The Impacts of Coronavirus on Families with Infants and Toddlers of Color
Last week, the Center for Law and Social Policy (CLASP) released a report on the impacts of the coronavirus pandemic on infants and toddlers of color. In A Pandemic within a Pandemic: How Coronavirus and Systemic Racism Are Harming Infants and Toddlers of Color, CLASP policy analysts describe the widespread systemic racism in public policies that have led to disparities in health outcomes and economic stability between children and families of color and their white peers. Without government action and support, the coronavirus pandemic will make these pre-existing inequities much worse, with potential long-term consequences for the health and development of infants and toddlers.
Though infants and toddlers may be less vulnerable to contracting covid-19 than adults, infants and toddlers of color are more likely than their peers to experience adverse childhood experiences due to the disparate impacts of the pandemic on their families and communities. Without additional support or intervention, adverse childhood experiences have been proven to lead to a lifelong negative impact on children’s brain development, emotional well-being, and physical health.
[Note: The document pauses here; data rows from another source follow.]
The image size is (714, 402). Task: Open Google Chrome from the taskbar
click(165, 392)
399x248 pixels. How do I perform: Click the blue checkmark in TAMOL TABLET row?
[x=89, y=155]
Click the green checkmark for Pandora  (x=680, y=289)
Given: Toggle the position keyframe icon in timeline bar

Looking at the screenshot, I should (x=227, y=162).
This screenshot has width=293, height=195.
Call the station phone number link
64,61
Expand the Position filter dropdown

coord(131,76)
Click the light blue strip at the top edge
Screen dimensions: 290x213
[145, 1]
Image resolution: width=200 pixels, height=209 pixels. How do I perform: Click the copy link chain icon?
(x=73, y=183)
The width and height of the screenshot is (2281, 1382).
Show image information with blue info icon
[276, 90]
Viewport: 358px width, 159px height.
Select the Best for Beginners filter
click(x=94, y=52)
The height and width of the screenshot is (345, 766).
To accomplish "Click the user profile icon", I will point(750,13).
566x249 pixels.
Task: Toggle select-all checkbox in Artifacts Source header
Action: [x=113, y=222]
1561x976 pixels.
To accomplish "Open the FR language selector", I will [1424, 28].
The economic fallout from the pandemic and resulting toxic levels of stress facing families of color are significant. The US Census Bureau’s Household Pulse Survey data reflects the disparate impacts of the pandemic. As of mid-July, 64 percent of Latinx adults and 57 percent of Black adults reported that they or someone in their household lost income from employment due to the coronavirus. The survey also showed that rates of food insecurity among Black households with children are almost twice as high as among white households. Rates of food insecurity are 60 percent higher for Hispanic households with children than among white households.
On August 25, the found that nearly two-thirds of specific subgroups of caregivers (Black, Latinx, single parent and low-income households) reported worry about basic shelter and food for their families. The RAPID-EC Project identifies insecurity about food as the single most important driver of caregiver anxiety, depression, and stress in lower income households.
Infants and toddlers are especially attuned to their caregivers’ emotional states. Because of the compounding stressors of the pandemic, they are currently at greater risk for accumulated adverse childhood experiences. As the number of adverse childhood experiences increases, the risk for negative outcomes for children also increases. Children and families of color need support in order to be able to successfully recover from the covid-19 pandemic. Policymakers must prioritize their needs in pandemic response and recovery.